Talin disrupts the CT clasp via steric clash and charge-charge repulsion. The β3 membrane-proximal region (bound to talin F3, PDB ID 2h7e) (H⁷²²-A⁷³⁷) (35) was superimposed with the same segment in the αIIbβ3 heterodimer, showing how talin F3 K322/K324 may directly interfere with αIIb K994/R995.

Fig. 5.

A model for integrin inside-out TM signaling. (A). Step 1: the membrane-proximal clasp is bound to an inhibitor (shaded in red oval) that maintains the integrin at the resting state. (B). Step 2: a cellular signal dissociates the inhibitor from the clasp, leading to an intermediate state of the integrin TMCD heterodimer. (C).
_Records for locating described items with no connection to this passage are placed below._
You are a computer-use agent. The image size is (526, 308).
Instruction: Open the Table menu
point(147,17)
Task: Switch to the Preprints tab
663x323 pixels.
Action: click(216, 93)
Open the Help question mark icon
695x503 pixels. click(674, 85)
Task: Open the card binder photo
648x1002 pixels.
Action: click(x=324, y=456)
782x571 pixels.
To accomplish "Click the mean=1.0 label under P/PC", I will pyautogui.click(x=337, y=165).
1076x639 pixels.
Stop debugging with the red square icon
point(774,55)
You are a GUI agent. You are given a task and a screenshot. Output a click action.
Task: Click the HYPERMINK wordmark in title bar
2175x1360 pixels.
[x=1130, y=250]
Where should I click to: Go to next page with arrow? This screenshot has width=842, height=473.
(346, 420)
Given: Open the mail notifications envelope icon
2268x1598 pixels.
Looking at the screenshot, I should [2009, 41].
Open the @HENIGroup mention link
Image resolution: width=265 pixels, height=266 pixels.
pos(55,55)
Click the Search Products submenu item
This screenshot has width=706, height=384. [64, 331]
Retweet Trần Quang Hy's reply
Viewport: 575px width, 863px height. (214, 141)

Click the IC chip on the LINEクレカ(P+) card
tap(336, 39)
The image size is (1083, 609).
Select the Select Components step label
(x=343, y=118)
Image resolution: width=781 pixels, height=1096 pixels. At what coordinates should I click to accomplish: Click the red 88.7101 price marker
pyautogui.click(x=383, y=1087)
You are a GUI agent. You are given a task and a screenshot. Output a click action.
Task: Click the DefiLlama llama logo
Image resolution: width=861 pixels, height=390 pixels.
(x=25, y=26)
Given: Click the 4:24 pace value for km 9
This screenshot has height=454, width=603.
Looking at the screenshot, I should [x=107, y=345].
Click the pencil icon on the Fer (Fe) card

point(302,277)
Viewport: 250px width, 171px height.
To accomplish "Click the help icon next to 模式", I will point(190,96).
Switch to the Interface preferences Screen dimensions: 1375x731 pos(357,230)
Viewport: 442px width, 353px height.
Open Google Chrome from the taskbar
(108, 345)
Step 3: the cytoplasm-exposed hydrophobic residues (in cyan) upon release of the inhibitor insert or anchors to the membrane, leading to the alteration and membrane-embedding of the clasp (in cyan). (D). Step 4: integrin regulators such as talin (in green) further perturb the clasp, leading to the dissociation of the clasp and subsequent unwinding of the TM coiled-coil. We note that talin could also compete with the inhibitor in Step 1 for binding to the clasp, but other regulators such as migfilin (40) may act synergistically to promote the release of the inhibitor more effectively.